Given text:
************

New state and federal amendments allowing flexibility for food service and transportation funding are coming as the Blaine school district plans to open its doors to a small cohort of students before the end of the month.
On August 31, the U.S. Department of Agriculture announced its Food and Nutrition Service would extend free meals to students until December 31, or until funds run out. The waiver means summer meal programs can continue operating, which include exemptions allowing meals to be served outside normal locations and times and allows guardians to pick up meals for their students.
Children up to 18 years old can receive five breakfasts and five lunch meals on Wednesdays in the parking lot behind the Borderite stadium grandstands. Pick up times will be 12-2 p.m. and 4-6 p.m. The school district asks families who qualify for free and reduced meals to still fill out their application, although not needed to receive meals this semester, so the district can continue to receive additional funding for school programs.
The USDA is unable to guarantee funding through the 2020-21 school year because Congress has not yet allocated enough money. Summer meal program waiver extensions are based on current data estimations, according to its news release.
This follows an August 26 proclamation governor Jay Inslee issued that amended the transportation budget to include delivering student meals, similar to last spring that previously expired for the upcoming school year. The budget will also allow transportation of education materials, technology like WiFi hotspots and roundtrip transportation of students to
The governor’s proclamation will expire when the state of emergency is lifted, or if the proclamation is amended or rescinded.
The district is also working to phase students into the building on Monday, September 21. The first phase of adding students into the building will start with those who could disproportionately be affected by remote learning: Students experiencing homelessness, students in life skills, students without internet access, and preschool students.
In an August 31 letter from Whatcom County health officer Dr. Greg Stern to superintendents, Stern gave a strong recommendation that school districts take a cautious approach to begin in-person learning.
“With the encouraging change in rates of community transmission, I support schools in planning to operate within these guidelines when they are prepared to implement the measures appropriate for current or higher transmission levels, to expand services slowly, and to be prepared to constrict should conditions require restriction measures,” Stern’s letter reads.
Blaine school district superintendent Christopher Granger said he believes adding what he predicts will be about 100 students to the building is the right thing to do and feels confident in the school district’s staff to adapt to the evolving circumstances.

************

Records from a collection
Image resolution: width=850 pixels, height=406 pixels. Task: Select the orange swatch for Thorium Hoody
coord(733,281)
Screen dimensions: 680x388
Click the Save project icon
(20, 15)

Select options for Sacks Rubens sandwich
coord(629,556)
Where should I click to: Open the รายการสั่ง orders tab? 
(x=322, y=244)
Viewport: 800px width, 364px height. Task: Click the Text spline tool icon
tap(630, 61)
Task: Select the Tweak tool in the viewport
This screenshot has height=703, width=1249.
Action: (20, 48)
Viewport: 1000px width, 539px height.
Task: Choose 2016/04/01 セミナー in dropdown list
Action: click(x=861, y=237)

************

Assignment A: Summarize the article on Blaine school district meals and reopening in two sentences.
Assignment B: Return the passage of the article starting with "In an August" and going on through "Stern’s letter reads.", copied word for word.
The entries are separate material and have no connection to the article.

Exercise output A: The USDA has extended free meals to students until December 31 or until funds run out, and children up to 18 can pick up meals on Wednesdays behind the Borderite stadium grandstands, while a proclamation by Governor Jay Inslee amended the transportation budget to include delivering student meals. The Blaine school district also plans to phase students into the building on September 21, starting with those who could be disproportionately affected by remote learning, and the Whatcom County health officer has strongly recommended a cautious approach to in-person learning.

Exercise output B:
In an August 31 letter from Whatcom County health officer Dr. Greg Stern to superintendents, Stern gave a strong recommendation that school districts take a cautious approach to begin in-person learning.
“With the encouraging change in rates of community transmission, I support schools in planning to operate within these guidelines when they are prepared to implement the measures appropriate for current or higher transmission levels, to expand services slowly, and to be prepared to constrict should conditions require restriction measures,” Stern’s letter reads.